Two days after the Mets released him, Tomas Nido found a new team — and it happens to be the one the Mets are playing next.

Nido signed with the Cubs, who cut veteran Yan Gomes to make room for Nido on the major-league roster immediately.

The Mets open a three-game series with the Cubs in Chicago on Friday afternoon.

“Good for him. Good for him,” Mets manager Carlos Mendoza said. “Happy for him that he gets to join a big-league club and continue his career. Because he did a lot for this this organization and for this team.”

Nido, 30, spent 12 years in the organization, including parts of eight seasons in the majors. Gomes had been the backup to Miguel Amaya. The Cubs’ catchers collectively have been terrible offensively this year, so Nido — even as a defense-first backstop — and his recent production represent an upgrade.
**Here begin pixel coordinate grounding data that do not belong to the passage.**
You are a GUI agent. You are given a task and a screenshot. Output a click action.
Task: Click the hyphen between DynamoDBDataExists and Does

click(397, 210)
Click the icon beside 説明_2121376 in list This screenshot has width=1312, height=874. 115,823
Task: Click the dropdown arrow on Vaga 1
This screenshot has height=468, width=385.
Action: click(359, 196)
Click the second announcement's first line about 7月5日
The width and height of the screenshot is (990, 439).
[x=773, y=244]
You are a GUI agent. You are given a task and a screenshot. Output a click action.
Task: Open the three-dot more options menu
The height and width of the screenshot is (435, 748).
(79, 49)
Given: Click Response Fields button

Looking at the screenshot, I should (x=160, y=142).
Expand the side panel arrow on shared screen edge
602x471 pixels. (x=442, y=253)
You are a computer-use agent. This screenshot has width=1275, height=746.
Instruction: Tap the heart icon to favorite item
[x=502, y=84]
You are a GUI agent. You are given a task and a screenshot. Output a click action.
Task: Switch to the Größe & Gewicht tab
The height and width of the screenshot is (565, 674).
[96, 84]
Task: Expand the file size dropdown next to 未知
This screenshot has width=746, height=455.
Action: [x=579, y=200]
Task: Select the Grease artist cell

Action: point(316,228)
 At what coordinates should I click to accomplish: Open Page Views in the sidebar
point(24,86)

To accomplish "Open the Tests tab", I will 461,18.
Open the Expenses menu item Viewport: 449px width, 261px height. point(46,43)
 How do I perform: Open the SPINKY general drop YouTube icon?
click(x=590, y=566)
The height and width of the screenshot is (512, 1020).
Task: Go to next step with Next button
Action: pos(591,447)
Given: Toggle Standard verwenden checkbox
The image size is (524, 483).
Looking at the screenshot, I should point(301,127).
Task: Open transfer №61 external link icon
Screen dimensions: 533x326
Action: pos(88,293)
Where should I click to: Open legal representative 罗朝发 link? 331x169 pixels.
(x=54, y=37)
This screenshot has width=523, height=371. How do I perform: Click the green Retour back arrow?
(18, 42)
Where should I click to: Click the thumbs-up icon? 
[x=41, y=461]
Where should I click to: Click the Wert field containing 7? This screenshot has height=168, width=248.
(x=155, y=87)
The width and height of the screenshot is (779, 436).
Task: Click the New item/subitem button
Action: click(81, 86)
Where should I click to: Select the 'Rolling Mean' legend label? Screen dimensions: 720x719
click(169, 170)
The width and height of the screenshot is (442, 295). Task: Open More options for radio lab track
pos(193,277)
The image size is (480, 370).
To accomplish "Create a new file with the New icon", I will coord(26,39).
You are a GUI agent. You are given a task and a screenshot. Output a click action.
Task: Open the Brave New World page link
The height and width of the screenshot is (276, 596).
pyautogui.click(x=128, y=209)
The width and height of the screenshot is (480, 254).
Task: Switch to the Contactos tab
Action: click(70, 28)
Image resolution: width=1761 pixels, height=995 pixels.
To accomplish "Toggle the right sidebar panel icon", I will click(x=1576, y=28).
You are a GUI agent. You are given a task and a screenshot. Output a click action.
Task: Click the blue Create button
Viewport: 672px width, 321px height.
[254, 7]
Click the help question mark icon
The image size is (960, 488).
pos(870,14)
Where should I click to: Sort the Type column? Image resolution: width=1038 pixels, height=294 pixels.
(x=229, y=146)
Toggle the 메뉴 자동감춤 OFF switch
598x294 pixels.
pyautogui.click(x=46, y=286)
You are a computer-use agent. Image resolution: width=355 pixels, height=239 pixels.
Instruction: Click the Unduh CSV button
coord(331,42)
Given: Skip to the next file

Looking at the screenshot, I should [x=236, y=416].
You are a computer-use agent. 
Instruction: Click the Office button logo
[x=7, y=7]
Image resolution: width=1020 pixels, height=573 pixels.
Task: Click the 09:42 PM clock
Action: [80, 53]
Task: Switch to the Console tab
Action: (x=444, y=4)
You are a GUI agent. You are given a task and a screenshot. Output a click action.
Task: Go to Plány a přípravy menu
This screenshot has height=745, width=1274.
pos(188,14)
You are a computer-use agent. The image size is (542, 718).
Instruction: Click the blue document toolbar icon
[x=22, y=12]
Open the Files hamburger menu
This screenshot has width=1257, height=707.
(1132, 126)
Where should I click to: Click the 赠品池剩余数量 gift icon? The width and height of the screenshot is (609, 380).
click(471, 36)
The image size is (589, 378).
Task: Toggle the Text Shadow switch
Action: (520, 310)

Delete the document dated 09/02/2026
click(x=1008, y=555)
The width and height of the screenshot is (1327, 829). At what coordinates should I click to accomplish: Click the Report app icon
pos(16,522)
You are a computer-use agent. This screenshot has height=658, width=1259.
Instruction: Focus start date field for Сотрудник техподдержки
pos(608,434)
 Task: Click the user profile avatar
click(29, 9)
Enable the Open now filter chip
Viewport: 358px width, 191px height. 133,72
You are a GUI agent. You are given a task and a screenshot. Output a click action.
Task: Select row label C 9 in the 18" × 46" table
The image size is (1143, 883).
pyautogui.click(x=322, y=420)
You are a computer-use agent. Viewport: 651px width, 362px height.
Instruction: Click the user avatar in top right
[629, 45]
“We’re just trying to get upgraded to give us more chances to win,” Cubs manager Craig Counsell told reporters in Chicago. “So the whole player for sure matters. The defensive part of it matters. He’s an excellent receiver. And that’s important. It’s the whole package, certainly.”

Extra bases

Kodai Senga (right shoulder strain) completed his bullpen session as expected Wednesday and is scheduled to advance to live batting practice — facing hitters — this weekend . . . Francisco Alvarez started at catcher for a third consecutive game, his first time doing so since returning from thumb surgery. Mendoza said he was comfortable pushing Alvarez because the Mets have a day off Thursday (as well as Monday). “He’s making it hard [to take him out of the lineup], too,” Mendoza said . . . An early look at how the Subway Series pitching matchups are lining up: Luis Severino versus Gerrit Cole on Tuesday, then Sean Manaea and Luis Gil on Wednesday.